Mama bierze córeczkę na plecy i idzie zabijać zwierzęta. Ma nadzieję, że zarazi ją swą pasją
Od maleńkości uczymy swe dzieci tego, co sami kochamy.
Staramy się pokazać dzieciom wartościowe rzeczy. Pragniemy dzielić z nimi hobby i zainteresowania, po to, by razem miło spędzać czas. Tatusiowie chętnie zabierają swe dzieci do garażu, by razem grzebać w aucie, jeżdżą z nimi na mecze. Mamy uczą je pielęgnować kwiaty, pokazują jak upiec najsmaczniejsze ciasta, dzielą się z nimi przeróżnymi zajęciami.
Pasje niektórych są jednak mocno kontrowersyjne, a fakt, że uczą tego od maleńkości swe dzieci może wywołać prawdziwą burzę. Fala krytyki spłynęła ostatnio na 30-letnią Rebekę Stephens z Ohio. Kobieta poluje na jelenie, indyki i króliki odkąd skończyła 10 lat. Teraz jednak do lasu zabiera małą pomocnicę, swoją zaledwie 9-miesięczną córeczkę Izabelę. Sadza ją w specjalnym nosidełku, przywiązuje do pleców i rusza z łukiem do lasu.
Polowaniami zaraził ją ojciec. Jak twierdzi Rebeka, ojciec sprawił, że się w tym zakochała. Miale 7 lat, kiedy zabrał ją ze sobą po raz pierwszy. Zabijali zwierzęta na mięso, ale nic nie mogło się zmarnować, poroże służyło do dekoracji domy, a skóry jako element ubioru.
Jako małe dziecko wiedziałem, że polowanie to sposób na zdobycie jedzenia. Nie kupowaliśmy wołowiny, zawsze mieliśmy mięso z jelenia.

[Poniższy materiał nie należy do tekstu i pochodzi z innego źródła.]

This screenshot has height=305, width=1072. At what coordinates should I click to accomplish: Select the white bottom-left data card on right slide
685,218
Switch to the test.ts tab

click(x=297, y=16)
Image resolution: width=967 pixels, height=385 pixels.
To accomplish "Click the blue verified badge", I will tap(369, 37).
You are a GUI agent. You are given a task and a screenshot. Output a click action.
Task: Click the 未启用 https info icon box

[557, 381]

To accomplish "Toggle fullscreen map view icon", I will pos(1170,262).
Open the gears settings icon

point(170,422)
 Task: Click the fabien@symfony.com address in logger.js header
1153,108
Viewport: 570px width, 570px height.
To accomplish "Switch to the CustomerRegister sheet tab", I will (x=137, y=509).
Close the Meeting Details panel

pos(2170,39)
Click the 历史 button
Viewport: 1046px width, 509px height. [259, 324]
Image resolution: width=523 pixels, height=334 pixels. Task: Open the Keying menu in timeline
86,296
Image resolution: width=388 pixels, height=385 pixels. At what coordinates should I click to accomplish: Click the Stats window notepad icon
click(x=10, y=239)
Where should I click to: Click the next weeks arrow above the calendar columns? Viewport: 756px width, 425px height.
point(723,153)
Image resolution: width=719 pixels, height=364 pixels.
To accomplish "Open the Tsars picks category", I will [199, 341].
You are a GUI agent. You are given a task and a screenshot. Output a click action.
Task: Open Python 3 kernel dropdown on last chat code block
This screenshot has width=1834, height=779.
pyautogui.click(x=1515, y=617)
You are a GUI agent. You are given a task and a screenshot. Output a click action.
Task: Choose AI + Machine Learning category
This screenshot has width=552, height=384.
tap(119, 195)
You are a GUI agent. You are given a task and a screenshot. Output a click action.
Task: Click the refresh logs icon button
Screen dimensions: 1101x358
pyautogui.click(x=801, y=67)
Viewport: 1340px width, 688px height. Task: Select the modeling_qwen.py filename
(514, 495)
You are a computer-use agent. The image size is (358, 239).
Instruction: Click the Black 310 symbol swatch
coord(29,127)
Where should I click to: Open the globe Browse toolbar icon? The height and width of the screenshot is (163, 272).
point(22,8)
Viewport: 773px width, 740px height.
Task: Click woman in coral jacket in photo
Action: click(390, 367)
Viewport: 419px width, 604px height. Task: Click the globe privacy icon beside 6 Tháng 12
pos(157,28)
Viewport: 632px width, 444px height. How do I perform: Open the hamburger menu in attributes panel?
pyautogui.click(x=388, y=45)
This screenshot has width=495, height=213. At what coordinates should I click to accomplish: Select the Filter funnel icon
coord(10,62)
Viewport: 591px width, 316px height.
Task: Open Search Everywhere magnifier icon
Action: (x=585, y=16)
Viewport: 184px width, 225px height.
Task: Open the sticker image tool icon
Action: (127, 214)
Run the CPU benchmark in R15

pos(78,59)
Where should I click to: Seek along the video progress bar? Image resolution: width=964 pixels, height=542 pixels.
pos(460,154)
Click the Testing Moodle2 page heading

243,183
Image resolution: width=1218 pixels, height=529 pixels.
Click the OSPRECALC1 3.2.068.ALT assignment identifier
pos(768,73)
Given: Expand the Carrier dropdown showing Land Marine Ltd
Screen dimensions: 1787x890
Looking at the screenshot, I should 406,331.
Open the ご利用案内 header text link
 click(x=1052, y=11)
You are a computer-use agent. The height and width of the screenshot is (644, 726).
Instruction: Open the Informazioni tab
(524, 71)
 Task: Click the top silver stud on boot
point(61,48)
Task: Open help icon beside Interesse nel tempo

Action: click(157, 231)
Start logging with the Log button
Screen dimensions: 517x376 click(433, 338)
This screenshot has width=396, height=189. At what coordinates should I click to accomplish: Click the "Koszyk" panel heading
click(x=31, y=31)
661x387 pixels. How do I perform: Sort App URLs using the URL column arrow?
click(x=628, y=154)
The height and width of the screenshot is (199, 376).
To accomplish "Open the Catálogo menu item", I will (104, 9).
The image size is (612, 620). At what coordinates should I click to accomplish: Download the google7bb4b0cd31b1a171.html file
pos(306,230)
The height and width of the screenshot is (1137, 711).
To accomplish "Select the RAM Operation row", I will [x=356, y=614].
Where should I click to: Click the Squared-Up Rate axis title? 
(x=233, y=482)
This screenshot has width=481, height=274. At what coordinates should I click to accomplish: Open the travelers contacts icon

Teraz postrzegam to jako sposób na ucieczkę od świata zewnętrznego i relaks – tłumaczy Rebeka.
Jestem niezmiernie wdzięczna, że tata pozwolił mi polować z braćmi. Uwielbiam wszystko w polowaniu. W lesie jestem spokojna i widzę wiele rzeczy, których inni nigdy nie widzą – dodaje Rebeka.
Choć ona sama miała siedem lat, swoją córkę bierze ze sobą już, od kiedy ta skończyła siedem miesięcy! Kupiła jej nawet specjalne ubrania.